WHAT TO WORK ON:
Copy the lines in the records below exactly as they appear, covering every record from first to last.

DATA FOR THIS EXERCISE:
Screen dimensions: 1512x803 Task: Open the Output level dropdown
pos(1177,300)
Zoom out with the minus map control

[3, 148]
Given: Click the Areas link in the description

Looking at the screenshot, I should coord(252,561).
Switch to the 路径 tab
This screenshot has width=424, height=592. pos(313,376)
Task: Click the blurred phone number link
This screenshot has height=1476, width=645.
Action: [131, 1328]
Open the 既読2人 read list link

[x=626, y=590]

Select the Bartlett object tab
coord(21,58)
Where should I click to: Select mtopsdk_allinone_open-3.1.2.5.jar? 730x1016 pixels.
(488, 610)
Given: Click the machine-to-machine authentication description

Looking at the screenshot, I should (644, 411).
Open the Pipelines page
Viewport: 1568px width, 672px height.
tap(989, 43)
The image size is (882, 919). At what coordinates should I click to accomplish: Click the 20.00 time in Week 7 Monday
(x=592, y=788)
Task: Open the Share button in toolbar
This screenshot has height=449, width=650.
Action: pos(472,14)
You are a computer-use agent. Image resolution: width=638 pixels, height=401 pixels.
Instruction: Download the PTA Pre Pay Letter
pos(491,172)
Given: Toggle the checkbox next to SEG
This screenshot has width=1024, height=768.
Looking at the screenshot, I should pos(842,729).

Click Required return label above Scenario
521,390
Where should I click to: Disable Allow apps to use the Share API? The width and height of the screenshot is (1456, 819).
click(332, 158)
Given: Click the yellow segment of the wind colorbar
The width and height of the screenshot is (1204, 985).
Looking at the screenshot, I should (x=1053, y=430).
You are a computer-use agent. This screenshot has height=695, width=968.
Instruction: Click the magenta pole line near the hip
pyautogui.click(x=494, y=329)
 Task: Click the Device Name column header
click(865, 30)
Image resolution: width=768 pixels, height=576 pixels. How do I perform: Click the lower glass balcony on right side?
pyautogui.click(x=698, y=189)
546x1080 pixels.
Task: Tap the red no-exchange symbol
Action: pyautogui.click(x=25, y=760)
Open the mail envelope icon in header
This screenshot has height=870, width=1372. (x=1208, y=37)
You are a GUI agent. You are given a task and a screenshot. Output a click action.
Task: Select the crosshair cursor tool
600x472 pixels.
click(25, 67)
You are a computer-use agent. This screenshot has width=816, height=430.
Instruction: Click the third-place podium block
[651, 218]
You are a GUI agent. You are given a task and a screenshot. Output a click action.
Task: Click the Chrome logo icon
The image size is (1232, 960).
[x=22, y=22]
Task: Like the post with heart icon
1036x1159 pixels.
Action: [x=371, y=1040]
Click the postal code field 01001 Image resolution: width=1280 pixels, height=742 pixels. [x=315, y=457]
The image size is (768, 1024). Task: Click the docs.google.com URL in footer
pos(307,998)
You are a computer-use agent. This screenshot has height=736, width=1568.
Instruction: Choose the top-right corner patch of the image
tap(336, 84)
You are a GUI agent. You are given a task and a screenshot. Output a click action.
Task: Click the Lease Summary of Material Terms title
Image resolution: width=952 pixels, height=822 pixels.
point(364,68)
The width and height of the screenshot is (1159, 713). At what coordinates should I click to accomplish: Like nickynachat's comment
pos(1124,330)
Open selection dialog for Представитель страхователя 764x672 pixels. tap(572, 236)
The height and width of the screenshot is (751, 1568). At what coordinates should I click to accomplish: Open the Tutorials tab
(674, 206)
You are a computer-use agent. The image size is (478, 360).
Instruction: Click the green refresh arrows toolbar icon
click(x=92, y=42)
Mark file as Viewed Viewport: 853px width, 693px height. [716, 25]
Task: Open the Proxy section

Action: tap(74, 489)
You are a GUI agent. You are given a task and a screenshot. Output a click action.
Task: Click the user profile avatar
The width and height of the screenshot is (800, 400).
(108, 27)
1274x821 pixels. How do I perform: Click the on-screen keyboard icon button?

FINAL RESULT:
Screen dimensions: 1512x803 Task: Open the Output level dropdown
pos(1177,300)
Zoom out with the minus map control

[3, 148]
Given: Click the Areas link in the description

Looking at the screenshot, I should coord(252,561).
Switch to the 路径 tab
This screenshot has width=424, height=592. pos(313,376)
Task: Click the blurred phone number link
This screenshot has height=1476, width=645.
Action: [131, 1328]
Open the 既読2人 read list link

[x=626, y=590]

Select the Bartlett object tab
coord(21,58)
Where should I click to: Select mtopsdk_allinone_open-3.1.2.5.jar? 730x1016 pixels.
(488, 610)
Given: Click the machine-to-machine authentication description

Looking at the screenshot, I should (644, 411).
Open the Pipelines page
Viewport: 1568px width, 672px height.
tap(989, 43)
The image size is (882, 919). At what coordinates should I click to accomplish: Click the 20.00 time in Week 7 Monday
(x=592, y=788)
Task: Open the Share button in toolbar
This screenshot has height=449, width=650.
Action: pos(472,14)
You are a computer-use agent. Image resolution: width=638 pixels, height=401 pixels.
Instruction: Download the PTA Pre Pay Letter
pos(491,172)
Given: Toggle the checkbox next to SEG
This screenshot has width=1024, height=768.
Looking at the screenshot, I should pos(842,729).

Click Required return label above Scenario
521,390
Where should I click to: Disable Allow apps to use the Share API? The width and height of the screenshot is (1456, 819).
click(332, 158)
Given: Click the yellow segment of the wind colorbar
The width and height of the screenshot is (1204, 985).
Looking at the screenshot, I should (x=1053, y=430).
You are a computer-use agent. This screenshot has height=695, width=968.
Instruction: Click the magenta pole line near the hip
pyautogui.click(x=494, y=329)
 Task: Click the Device Name column header
click(865, 30)
Image resolution: width=768 pixels, height=576 pixels. How do I perform: Click the lower glass balcony on right side?
pyautogui.click(x=698, y=189)
546x1080 pixels.
Task: Tap the red no-exchange symbol
Action: pyautogui.click(x=25, y=760)
Open the mail envelope icon in header
This screenshot has height=870, width=1372. (x=1208, y=37)
You are a GUI agent. You are given a task and a screenshot. Output a click action.
Task: Select the crosshair cursor tool
600x472 pixels.
click(25, 67)
You are a computer-use agent. This screenshot has width=816, height=430.
Instruction: Click the third-place podium block
[651, 218]
You are a GUI agent. You are given a task and a screenshot. Output a click action.
Task: Click the Chrome logo icon
The image size is (1232, 960).
[x=22, y=22]
Task: Like the post with heart icon
1036x1159 pixels.
Action: [x=371, y=1040]
Click the postal code field 01001 Image resolution: width=1280 pixels, height=742 pixels. [x=315, y=457]
The image size is (768, 1024). Task: Click the docs.google.com URL in footer
pos(307,998)
You are a computer-use agent. This screenshot has height=736, width=1568.
Instruction: Choose the top-right corner patch of the image
tap(336, 84)
You are a GUI agent. You are given a task and a screenshot. Output a click action.
Task: Click the Lease Summary of Material Terms title
Image resolution: width=952 pixels, height=822 pixels.
point(364,68)
The width and height of the screenshot is (1159, 713). At what coordinates should I click to accomplish: Like nickynachat's comment
pos(1124,330)
Open selection dialog for Представитель страхователя 764x672 pixels. tap(572, 236)
The height and width of the screenshot is (751, 1568). At what coordinates should I click to accomplish: Open the Tutorials tab
(674, 206)
You are a computer-use agent. The image size is (478, 360).
Instruction: Click the green refresh arrows toolbar icon
click(x=92, y=42)
Mark file as Viewed Viewport: 853px width, 693px height. [716, 25]
Task: Open the Proxy section

Action: tap(74, 489)
You are a GUI agent. You are given a task and a screenshot. Output a click action.
Task: Click the user profile avatar
The width and height of the screenshot is (800, 400).
(108, 27)
1274x821 pixels. How do I perform: Click the on-screen keyboard icon button?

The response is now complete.